Monday, October 25, 2010

Creative Taxes

Creative tax plans are ingenious

Our government has been getting pretty creative lately with finding new ways to impose taxes —only they don't call them that. (I did an article a few weeks ago pointing out that whether you call a cat a “cat” or a “feline,” it is still the same animal. It meows and eats cat food. It has baby cats and may or may not catch mice. But changing the name does not change the nature of the animal.)

So any method of collecting money from you or me and transferring it to a government entity is probably a tax. Whether it is called something else like “cap-and-trade” or a “medical device surcharge,” by my definition, it is a tax. So when congress passes a law which costs money but is going to be paid for from “other revenues,” you might smell a rat—not a cat—a rat.

And this may look like an article complaining about taxes, but it's not. It's an article complaining about tribute monies. By the way, you may have heard that people who complain about taxes can be divided into two classes: men and women.

The tax czar has my respect. There are some innovative plans being talked about, and those backdoor plans have to be tricky.

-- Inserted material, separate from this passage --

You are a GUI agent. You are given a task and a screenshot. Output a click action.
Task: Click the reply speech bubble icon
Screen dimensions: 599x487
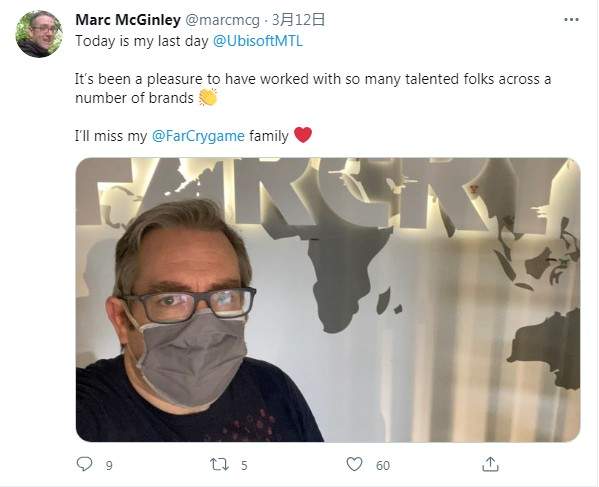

For instance, someone developed this idea and called it healthcare reform: Congress will tax health care to subsidize people to buy health care that new taxes and regulation will make more expensive. Whoever dreamed up that plan certainly has my admiration. I don't like it, but it is creative. I could think for a year and not come up with that.

My grandkids think I am creative. They think I can make anything. Well I ran into a brick wall when I tried to think of some tax programs that could equal that one in ingenuity. I tried not to disappoint my fans though.

By using the same logic, I came up with the short list of my own. (There never was a long list.) I assume that what happens in Vernal stays in Vernal and will not end up on the tax czar's list of Possibles. He doesn't need encouragement.
1. Impose a crop tax on sagebrush growers to help pay for zerascape projects.
2. Increase the use fees at national parks to pay for visit-your-national-parks advertising campaigns.
3. Collect a consumption tax on milk to pay for the cost of methane gas reduction research.
4. Tax cosmetic surgeries to help pay for Congressional health care insurance.
5. Collect revenues from pet owners to help pay for homeless animal shelters.
6. Tax automobile manufacturers to fund the down payments for new car buyers. Wait. Someone already thought of that.

Okay, I don't have what it takes. I wish I could say that that is because everything has already been thought of, but I expect to see innovations in the kinds and quantities of tribute monies increase at roughly the same rate as the national debt.

The problem is that I don't dream up tax schemes for a living. I just spend my living on tax schemes.